All of our circumstances, tests, and trials are designed to get us to the place that we can say along with Joseph, “It is not in me.” God permits many things to come our way that we could otherwise avoid if we were not so cocky and self-confident. God has to work long and hard to get through to us, but what a wonderful day it is when we finally learn the lesson, bow our head, and surrender everything over to Him. Then He can really use us; but even if He does not use us, we are His nonetheless. Submitted to Him, we are equally content to be where He has placed us, whether we are sitting in the dungeon or sitting on the throne.

The Example of Peter

Peter is another good example of how every true disciple eventually learns that there is nothing good in his flesh. Peter began his walk with Jesus just as we did, acknowledging his sinfulness by saying, “Depart from me Lord, for I am a sinful man.” Some will protest their own righteousness and feel as though they are doing God a huge favor by becoming a Christian. But Peter made a splendid beginning by frankly acknowledging himself as a sinner, and so the Lord took him just as he was and began to disciple him.

Exercises:
a) Retype the devotional passage between "Peter is another" and "to disciple him.", inclusive.
b) In the devotional passage, what words did Peter use to acknowledge that he was a sinner?
c) Pick up the devotional passage after its last sentence and keep writing it.

Data lines:
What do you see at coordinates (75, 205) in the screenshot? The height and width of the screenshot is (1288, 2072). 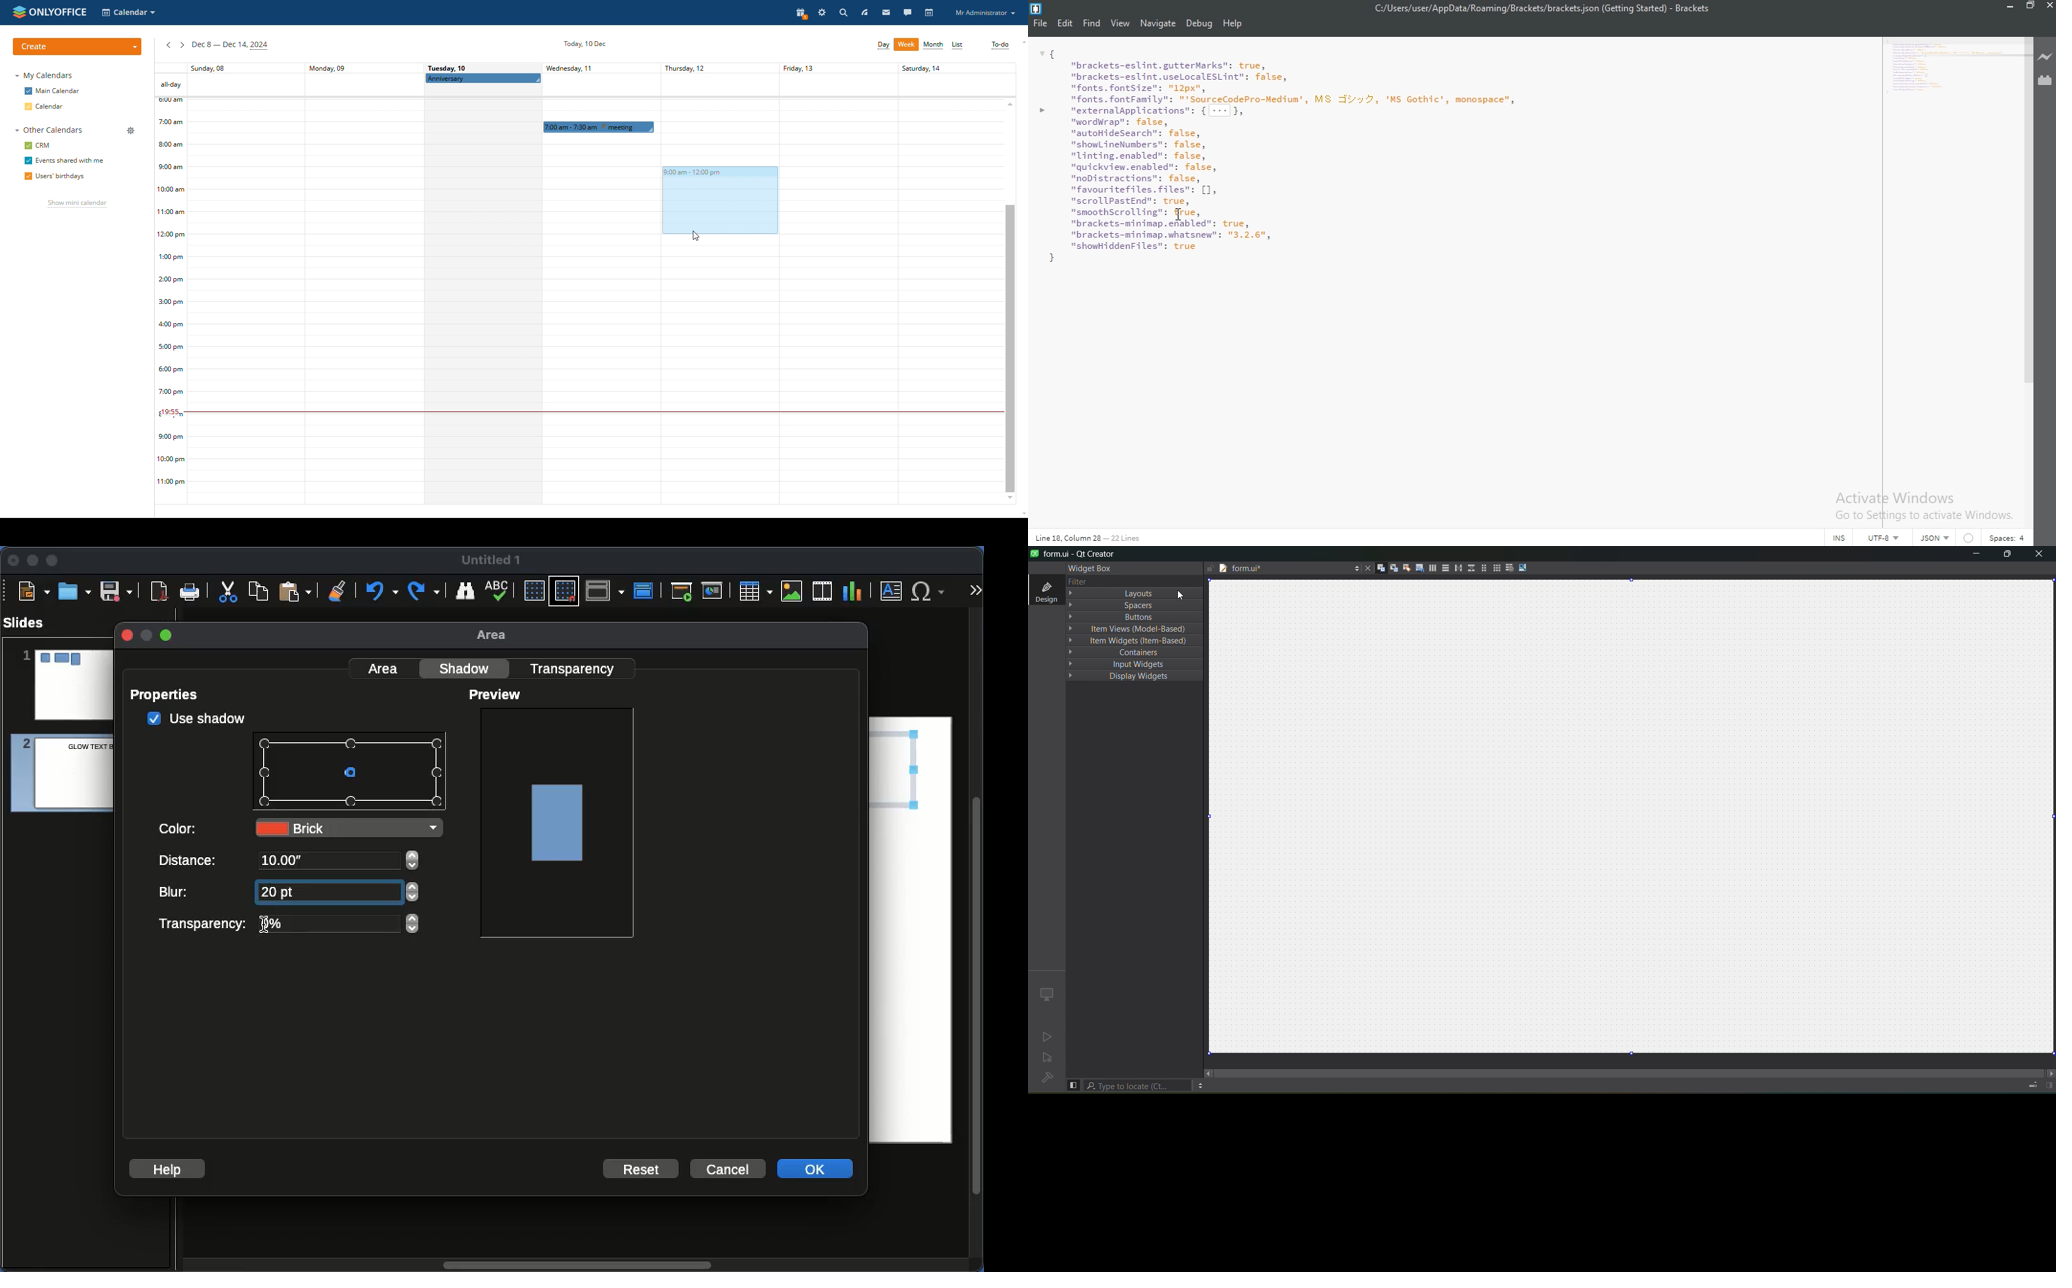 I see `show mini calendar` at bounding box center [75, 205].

---

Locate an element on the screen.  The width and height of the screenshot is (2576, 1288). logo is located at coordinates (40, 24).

* * *

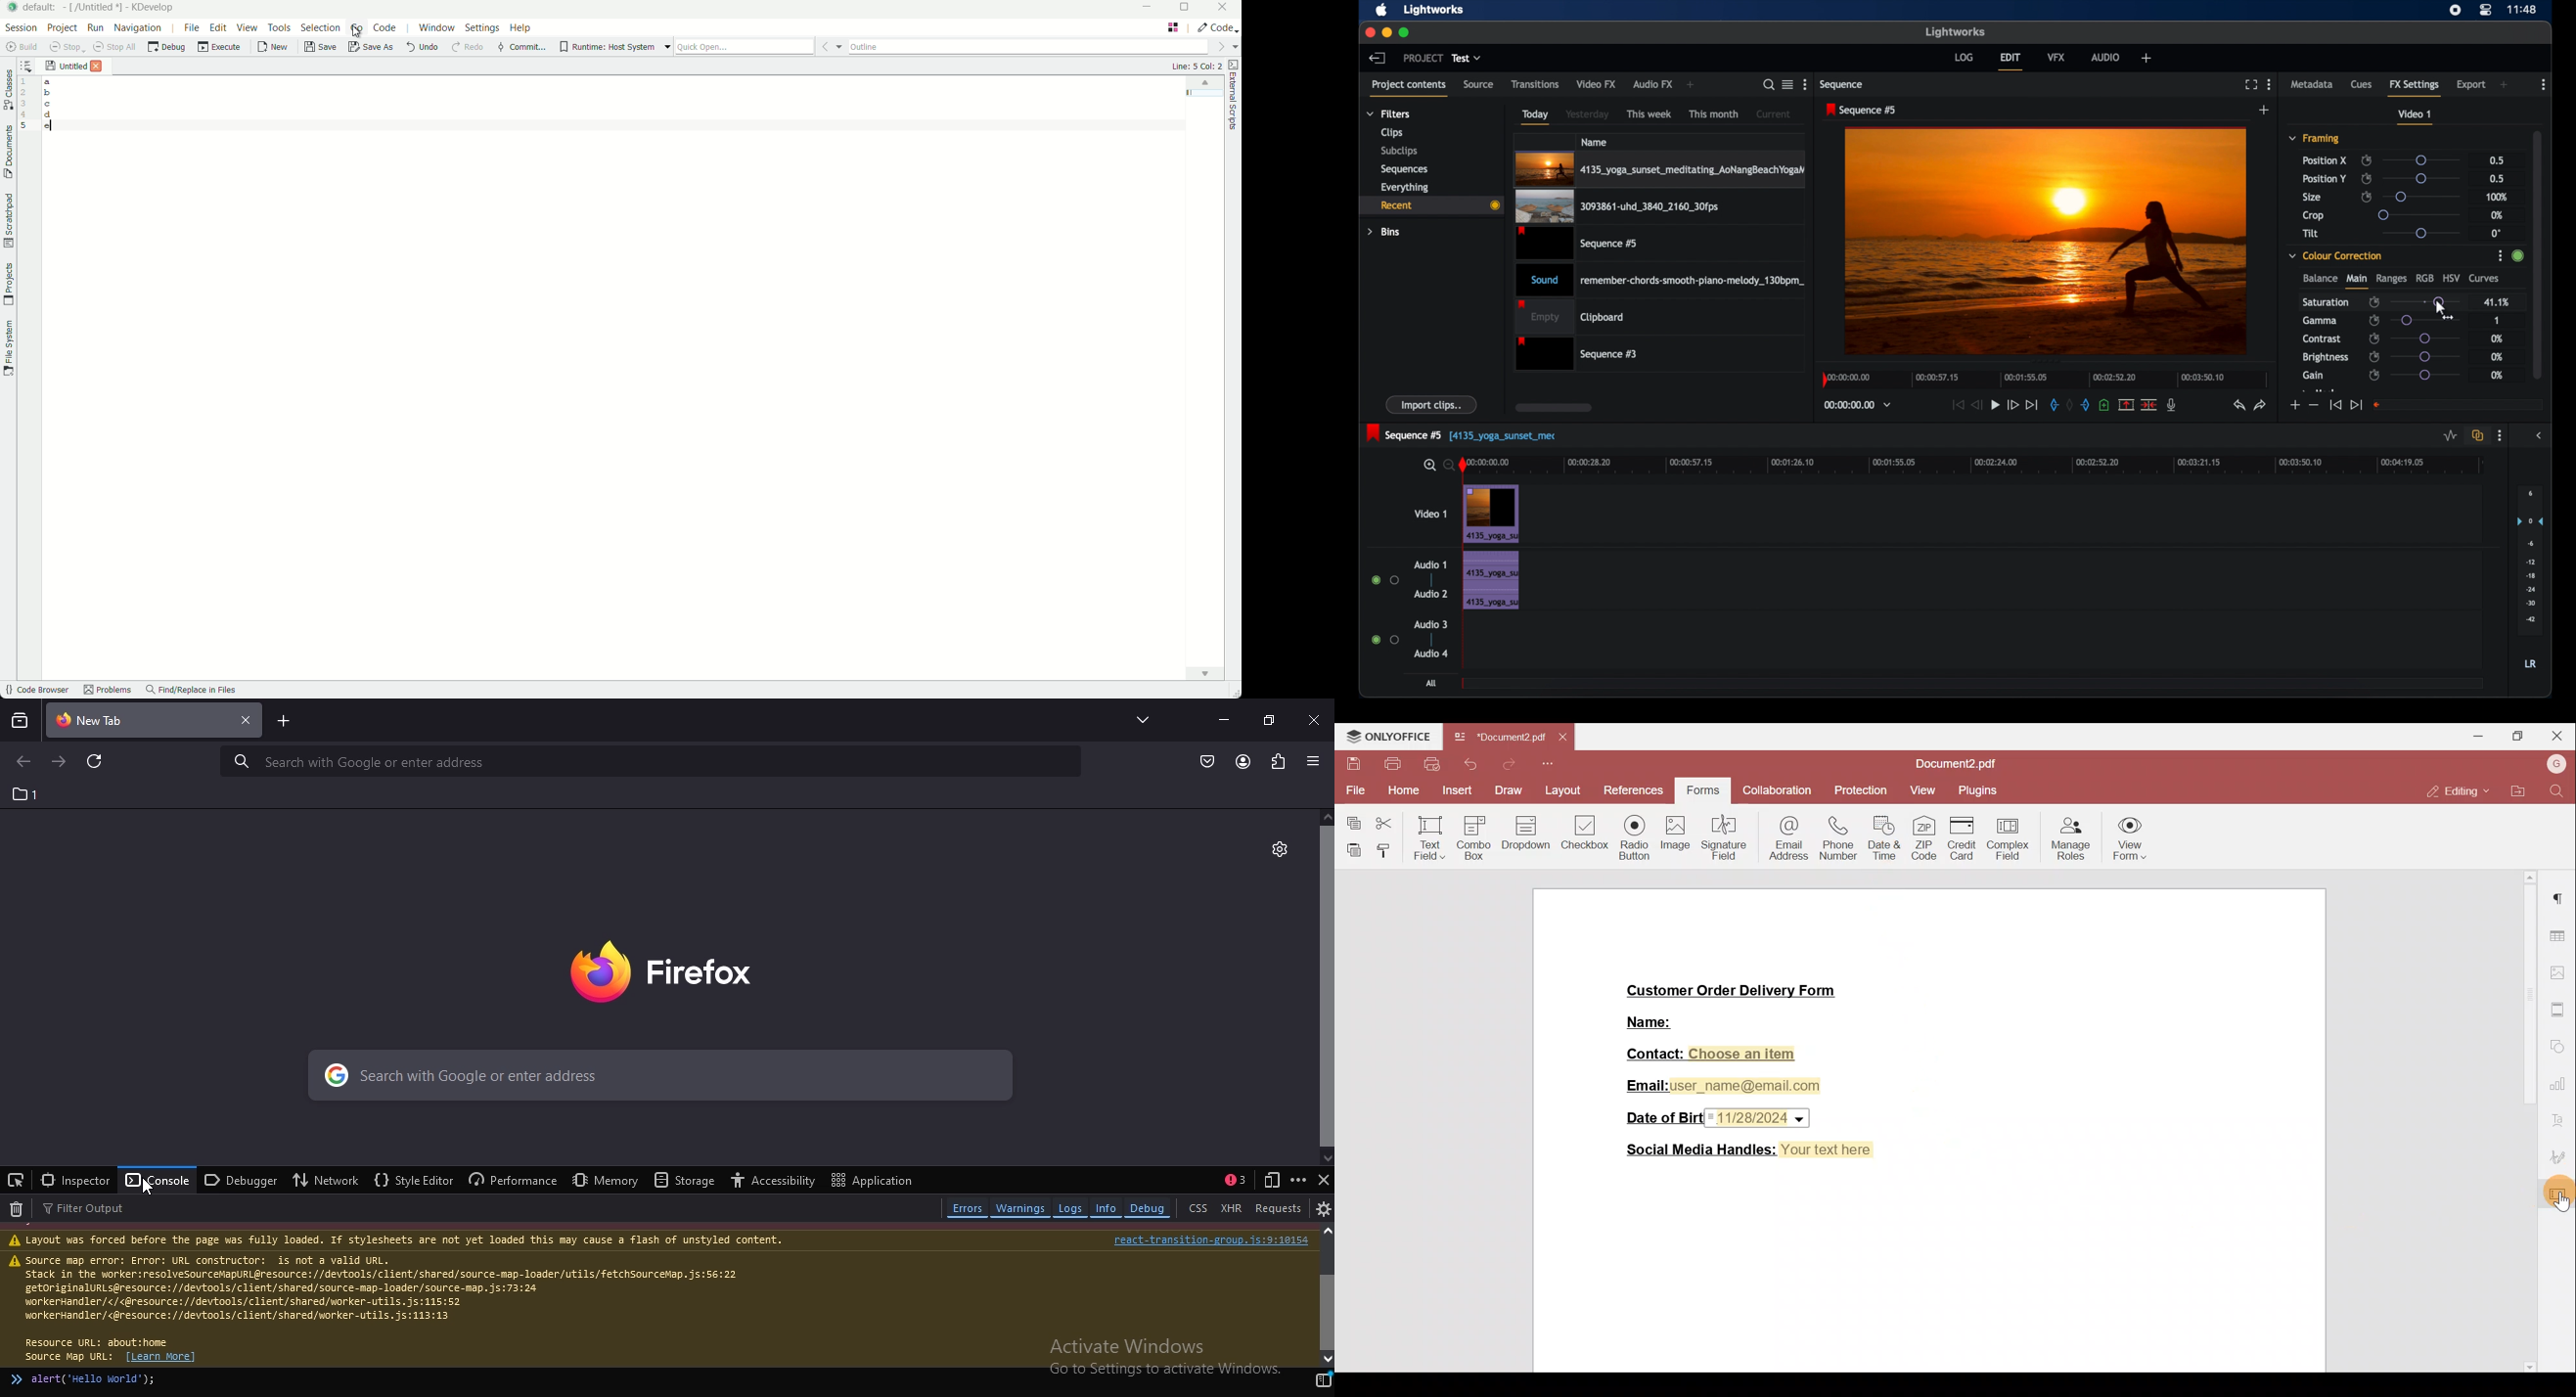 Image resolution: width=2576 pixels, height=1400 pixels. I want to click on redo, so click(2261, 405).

Task answers:
a)
Peter is another good example of how every true disciple eventually learns that there is nothing good in his flesh. Peter began his walk with Jesus just as we did, acknowledging his sinfulness by saying, “Depart from me Lord, for I am a sinful man.” Some will protest their own righteousness and feel as though they are doing God a huge favor by becoming a Christian. But Peter made a splendid beginning by frankly acknowledging himself as a sinner, and so the Lord took him just as he was and began to disciple him.

b) "Depart from me Lord, for I am a sinful man."

c)
After making some progress, however, Peter started to lose touch with himself. He had followed Jesus for three years and enjoyed close fellowship with Him. He had both seen and performed miracles in Jesus’ Name. To all outward appearances he was no longer a “sinful man”, he was a “spiritual man”. Before, Peter considered himself unworthy to be in the presence of Jesus. In just a short period of time you find this “sinful man” arguing along with the other disciples about which one of them will be the greatest! This ought to show us that there is a deeper death for us to die, and the more “spiritual” we become, the more easily we are deceived by our own spirituality.

If a dentist offers to remove one of your good teeth you will probably refuse. But if that tooth develops a cavity it is only a matter of time before you seek out the dentist and have it removed. The greater the pain, the quicker you seek relief. Similarly, when the Lord first speaks of taking up the Cross, we are apt to respond as did Peter: “Not so, Lord! This will never happen to you!” We see no need for death because Self has not yet become painful enough to us. When we are tired of the pain that comes from living in the flesh then we will gladly ask God to decrease us so that He can be increased. Until then no amount of teaching, argument, or doctrine is enough to convince a person.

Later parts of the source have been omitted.